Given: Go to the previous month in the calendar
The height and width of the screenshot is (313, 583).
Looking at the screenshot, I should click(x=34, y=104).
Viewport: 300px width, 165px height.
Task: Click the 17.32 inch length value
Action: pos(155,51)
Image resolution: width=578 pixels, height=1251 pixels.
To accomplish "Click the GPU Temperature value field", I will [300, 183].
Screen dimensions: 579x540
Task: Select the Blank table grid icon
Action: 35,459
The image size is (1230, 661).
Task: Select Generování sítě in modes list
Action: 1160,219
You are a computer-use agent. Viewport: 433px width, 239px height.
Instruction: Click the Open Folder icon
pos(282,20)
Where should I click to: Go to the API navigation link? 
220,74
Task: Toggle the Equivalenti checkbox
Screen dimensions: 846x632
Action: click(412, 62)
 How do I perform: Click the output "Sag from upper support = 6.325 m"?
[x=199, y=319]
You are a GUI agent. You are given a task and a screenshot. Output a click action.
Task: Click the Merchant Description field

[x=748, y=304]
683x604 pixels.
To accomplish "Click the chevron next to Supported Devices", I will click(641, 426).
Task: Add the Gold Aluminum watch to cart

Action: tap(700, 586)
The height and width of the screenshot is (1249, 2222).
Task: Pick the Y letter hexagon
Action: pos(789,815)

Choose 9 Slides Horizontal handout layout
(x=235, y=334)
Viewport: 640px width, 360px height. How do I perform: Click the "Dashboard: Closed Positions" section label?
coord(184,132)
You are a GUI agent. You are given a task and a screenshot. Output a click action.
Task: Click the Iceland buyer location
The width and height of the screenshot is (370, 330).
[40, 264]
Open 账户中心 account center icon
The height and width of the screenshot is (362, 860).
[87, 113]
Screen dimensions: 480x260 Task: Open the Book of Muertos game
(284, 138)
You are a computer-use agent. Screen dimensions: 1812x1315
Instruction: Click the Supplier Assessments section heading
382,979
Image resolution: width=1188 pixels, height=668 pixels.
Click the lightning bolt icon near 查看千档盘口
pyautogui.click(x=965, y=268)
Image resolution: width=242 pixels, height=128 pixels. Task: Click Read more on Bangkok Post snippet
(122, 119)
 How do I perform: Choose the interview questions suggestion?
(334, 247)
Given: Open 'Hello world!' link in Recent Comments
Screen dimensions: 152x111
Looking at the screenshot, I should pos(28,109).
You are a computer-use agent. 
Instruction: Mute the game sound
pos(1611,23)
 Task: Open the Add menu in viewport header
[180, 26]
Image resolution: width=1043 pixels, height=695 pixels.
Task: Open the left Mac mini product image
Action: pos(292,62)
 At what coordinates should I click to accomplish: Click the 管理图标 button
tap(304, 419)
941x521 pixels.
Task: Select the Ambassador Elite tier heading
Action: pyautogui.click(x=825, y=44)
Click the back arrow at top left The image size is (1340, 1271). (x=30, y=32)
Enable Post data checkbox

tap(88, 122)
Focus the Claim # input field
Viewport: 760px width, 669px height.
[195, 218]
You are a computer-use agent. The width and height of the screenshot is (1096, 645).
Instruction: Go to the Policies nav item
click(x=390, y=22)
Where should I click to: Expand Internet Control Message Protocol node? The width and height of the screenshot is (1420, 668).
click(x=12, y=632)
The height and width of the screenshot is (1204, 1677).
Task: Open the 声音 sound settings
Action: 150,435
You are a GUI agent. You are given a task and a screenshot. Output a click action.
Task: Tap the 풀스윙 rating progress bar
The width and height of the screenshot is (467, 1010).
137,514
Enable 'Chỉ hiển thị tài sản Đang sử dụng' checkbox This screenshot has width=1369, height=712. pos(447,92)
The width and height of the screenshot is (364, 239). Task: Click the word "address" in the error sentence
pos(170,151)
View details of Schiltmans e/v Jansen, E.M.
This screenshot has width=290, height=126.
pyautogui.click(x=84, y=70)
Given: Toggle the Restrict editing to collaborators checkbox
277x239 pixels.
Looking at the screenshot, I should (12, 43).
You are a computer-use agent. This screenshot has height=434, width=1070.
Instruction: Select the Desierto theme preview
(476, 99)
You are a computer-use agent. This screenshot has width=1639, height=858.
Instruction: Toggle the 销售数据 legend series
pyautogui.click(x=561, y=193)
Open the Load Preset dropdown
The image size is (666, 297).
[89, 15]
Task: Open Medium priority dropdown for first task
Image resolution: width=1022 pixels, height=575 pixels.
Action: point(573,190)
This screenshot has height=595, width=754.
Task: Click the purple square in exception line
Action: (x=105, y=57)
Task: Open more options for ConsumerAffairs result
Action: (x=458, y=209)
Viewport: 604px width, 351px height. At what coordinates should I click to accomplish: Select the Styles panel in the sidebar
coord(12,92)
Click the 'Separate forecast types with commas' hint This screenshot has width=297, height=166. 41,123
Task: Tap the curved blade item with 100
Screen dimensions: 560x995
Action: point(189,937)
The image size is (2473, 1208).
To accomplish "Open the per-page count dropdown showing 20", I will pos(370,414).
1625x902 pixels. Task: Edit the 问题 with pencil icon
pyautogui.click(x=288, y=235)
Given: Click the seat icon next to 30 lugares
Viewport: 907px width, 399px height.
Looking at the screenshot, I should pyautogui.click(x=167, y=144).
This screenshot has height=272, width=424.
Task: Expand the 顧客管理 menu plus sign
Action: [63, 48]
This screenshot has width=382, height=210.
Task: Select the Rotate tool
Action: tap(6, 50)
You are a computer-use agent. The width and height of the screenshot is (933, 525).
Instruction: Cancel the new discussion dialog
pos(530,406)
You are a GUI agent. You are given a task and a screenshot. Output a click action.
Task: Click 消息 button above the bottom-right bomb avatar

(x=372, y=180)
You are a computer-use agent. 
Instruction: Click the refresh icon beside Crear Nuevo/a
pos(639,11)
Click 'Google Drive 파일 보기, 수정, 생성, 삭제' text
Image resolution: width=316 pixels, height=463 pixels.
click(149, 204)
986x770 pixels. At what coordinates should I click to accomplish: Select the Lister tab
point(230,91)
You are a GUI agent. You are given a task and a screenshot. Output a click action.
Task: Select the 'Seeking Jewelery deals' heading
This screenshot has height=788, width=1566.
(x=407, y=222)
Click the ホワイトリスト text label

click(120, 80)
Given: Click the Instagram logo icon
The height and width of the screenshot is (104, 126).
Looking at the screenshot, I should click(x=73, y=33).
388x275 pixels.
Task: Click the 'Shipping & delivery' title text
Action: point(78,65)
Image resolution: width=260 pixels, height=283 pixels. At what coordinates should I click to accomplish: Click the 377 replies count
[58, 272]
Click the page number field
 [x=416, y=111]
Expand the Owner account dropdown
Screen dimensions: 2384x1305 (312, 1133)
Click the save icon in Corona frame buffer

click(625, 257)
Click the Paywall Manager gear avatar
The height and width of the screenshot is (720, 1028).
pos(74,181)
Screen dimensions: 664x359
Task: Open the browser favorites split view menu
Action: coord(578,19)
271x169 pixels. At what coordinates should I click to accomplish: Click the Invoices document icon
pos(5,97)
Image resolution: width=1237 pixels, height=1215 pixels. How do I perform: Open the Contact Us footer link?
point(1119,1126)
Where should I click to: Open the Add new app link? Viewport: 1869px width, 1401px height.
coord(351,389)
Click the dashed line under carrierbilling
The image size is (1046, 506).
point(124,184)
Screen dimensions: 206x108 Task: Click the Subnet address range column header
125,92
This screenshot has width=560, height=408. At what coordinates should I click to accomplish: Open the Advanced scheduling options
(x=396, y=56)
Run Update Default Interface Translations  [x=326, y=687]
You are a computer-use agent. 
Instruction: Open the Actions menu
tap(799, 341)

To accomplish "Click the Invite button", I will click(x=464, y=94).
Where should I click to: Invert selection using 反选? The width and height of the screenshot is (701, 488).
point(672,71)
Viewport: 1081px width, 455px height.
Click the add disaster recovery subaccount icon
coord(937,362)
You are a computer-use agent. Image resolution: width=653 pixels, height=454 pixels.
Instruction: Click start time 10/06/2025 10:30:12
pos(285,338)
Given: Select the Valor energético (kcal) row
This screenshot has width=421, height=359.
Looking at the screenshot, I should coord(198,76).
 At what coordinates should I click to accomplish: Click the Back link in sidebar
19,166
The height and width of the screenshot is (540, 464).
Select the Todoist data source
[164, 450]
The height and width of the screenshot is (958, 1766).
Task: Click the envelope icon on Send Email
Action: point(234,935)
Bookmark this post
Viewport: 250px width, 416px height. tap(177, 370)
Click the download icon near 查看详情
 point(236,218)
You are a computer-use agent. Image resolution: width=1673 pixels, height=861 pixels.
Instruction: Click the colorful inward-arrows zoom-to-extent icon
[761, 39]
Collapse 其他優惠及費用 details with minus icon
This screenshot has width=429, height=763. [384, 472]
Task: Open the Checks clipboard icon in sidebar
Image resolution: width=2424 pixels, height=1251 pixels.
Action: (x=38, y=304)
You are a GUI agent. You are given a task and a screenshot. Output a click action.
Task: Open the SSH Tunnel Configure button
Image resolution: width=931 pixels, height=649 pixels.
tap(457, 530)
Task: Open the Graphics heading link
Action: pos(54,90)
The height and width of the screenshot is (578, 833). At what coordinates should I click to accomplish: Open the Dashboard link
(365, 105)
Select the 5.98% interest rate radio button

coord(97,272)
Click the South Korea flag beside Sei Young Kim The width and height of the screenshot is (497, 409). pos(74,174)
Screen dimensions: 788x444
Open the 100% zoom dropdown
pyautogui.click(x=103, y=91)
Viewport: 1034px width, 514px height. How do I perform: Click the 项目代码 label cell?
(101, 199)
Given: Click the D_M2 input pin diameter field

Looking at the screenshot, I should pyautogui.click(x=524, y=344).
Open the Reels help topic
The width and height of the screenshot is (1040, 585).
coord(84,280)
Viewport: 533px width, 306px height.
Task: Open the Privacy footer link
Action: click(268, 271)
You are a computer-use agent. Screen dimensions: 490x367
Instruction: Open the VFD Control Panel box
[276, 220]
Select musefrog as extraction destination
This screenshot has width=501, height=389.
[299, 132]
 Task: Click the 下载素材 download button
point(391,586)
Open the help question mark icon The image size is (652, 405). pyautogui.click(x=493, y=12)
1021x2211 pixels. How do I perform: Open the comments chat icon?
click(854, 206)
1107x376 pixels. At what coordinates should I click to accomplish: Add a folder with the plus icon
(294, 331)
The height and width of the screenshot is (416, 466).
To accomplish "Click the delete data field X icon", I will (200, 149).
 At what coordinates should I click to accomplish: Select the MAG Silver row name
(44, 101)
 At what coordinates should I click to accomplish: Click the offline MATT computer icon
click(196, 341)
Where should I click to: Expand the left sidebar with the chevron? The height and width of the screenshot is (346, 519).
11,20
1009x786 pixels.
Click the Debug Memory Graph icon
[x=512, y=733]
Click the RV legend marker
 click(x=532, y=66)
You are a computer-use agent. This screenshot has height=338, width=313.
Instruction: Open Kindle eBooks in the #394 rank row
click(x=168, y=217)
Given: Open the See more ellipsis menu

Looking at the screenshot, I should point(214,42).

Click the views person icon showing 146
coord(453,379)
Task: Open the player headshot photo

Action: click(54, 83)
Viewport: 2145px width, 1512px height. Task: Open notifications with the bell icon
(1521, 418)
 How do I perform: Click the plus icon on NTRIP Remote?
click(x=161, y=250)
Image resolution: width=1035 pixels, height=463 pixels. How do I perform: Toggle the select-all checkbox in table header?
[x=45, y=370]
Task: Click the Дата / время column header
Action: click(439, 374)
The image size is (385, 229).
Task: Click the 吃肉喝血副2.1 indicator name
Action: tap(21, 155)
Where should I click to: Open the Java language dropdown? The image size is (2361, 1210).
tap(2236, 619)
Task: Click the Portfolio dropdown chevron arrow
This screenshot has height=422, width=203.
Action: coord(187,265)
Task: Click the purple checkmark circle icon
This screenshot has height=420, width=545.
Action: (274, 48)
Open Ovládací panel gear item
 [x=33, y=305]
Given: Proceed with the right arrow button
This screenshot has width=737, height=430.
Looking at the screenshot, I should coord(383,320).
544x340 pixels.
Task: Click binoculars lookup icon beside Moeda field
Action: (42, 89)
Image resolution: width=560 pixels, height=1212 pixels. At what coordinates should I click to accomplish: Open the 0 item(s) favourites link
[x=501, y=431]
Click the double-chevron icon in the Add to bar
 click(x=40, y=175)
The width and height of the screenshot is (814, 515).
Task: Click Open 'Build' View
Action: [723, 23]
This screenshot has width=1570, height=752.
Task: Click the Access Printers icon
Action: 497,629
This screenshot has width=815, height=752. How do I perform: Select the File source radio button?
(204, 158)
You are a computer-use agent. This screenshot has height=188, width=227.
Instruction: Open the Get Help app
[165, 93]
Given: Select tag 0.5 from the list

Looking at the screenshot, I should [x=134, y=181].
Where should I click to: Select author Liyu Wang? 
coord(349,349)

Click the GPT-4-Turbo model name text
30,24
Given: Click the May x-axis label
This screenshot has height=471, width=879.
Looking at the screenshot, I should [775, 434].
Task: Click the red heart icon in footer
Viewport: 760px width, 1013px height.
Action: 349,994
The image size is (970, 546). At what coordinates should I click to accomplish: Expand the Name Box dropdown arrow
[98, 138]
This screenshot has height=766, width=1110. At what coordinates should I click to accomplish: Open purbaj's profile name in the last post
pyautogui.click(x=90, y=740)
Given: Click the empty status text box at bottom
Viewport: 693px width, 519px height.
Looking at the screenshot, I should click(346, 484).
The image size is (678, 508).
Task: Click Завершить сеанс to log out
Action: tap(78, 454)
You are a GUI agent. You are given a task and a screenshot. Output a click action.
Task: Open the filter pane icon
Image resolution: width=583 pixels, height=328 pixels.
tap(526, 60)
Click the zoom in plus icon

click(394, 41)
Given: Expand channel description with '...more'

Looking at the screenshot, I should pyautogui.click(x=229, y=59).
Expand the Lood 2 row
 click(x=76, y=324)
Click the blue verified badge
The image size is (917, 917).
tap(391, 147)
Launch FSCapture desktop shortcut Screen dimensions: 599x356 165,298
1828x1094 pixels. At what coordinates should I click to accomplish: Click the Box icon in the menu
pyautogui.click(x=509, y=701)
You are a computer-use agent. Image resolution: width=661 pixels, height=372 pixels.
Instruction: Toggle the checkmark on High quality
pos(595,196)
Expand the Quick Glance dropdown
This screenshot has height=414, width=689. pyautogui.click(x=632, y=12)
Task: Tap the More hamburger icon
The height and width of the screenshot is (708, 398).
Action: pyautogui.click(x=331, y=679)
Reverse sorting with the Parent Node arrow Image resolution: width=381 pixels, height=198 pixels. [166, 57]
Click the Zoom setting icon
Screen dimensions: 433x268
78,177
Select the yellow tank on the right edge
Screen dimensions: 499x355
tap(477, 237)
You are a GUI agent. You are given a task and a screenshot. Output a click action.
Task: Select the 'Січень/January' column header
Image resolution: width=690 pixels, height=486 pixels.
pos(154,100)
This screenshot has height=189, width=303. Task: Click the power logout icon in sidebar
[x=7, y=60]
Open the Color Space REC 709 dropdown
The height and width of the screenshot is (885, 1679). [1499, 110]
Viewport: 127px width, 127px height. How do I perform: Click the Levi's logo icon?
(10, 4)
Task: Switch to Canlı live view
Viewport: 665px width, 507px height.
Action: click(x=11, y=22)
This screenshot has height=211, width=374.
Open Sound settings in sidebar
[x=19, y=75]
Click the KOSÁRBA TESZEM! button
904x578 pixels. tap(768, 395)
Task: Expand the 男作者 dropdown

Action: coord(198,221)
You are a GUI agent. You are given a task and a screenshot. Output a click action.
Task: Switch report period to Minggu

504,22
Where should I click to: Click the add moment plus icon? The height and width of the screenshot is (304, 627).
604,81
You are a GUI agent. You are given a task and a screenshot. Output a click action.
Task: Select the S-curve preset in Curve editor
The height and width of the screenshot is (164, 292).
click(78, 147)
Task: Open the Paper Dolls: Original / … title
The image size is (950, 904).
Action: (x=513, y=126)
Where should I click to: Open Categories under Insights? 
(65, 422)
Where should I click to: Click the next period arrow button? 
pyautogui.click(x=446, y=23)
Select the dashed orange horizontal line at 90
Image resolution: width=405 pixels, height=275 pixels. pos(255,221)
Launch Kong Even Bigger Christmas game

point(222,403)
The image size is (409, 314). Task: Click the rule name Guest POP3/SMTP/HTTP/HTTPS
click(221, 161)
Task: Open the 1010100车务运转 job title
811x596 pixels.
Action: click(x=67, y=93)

▶ _The exercise_: Can you rescale the entries from the line containing "1625x902 pixels. Task: Edit" through the line containing "pyautogui.click(x=288, y=235)" and write out all of their lines again, requests included? Multiply each click coordinate in the answers by 1.5 and round to whole numbers, with halves rounded up. Leave every other number unchanged.

▶ _Solution_:
1625x902 pixels. Task: Edit the 问题 with pencil icon
pyautogui.click(x=432, y=353)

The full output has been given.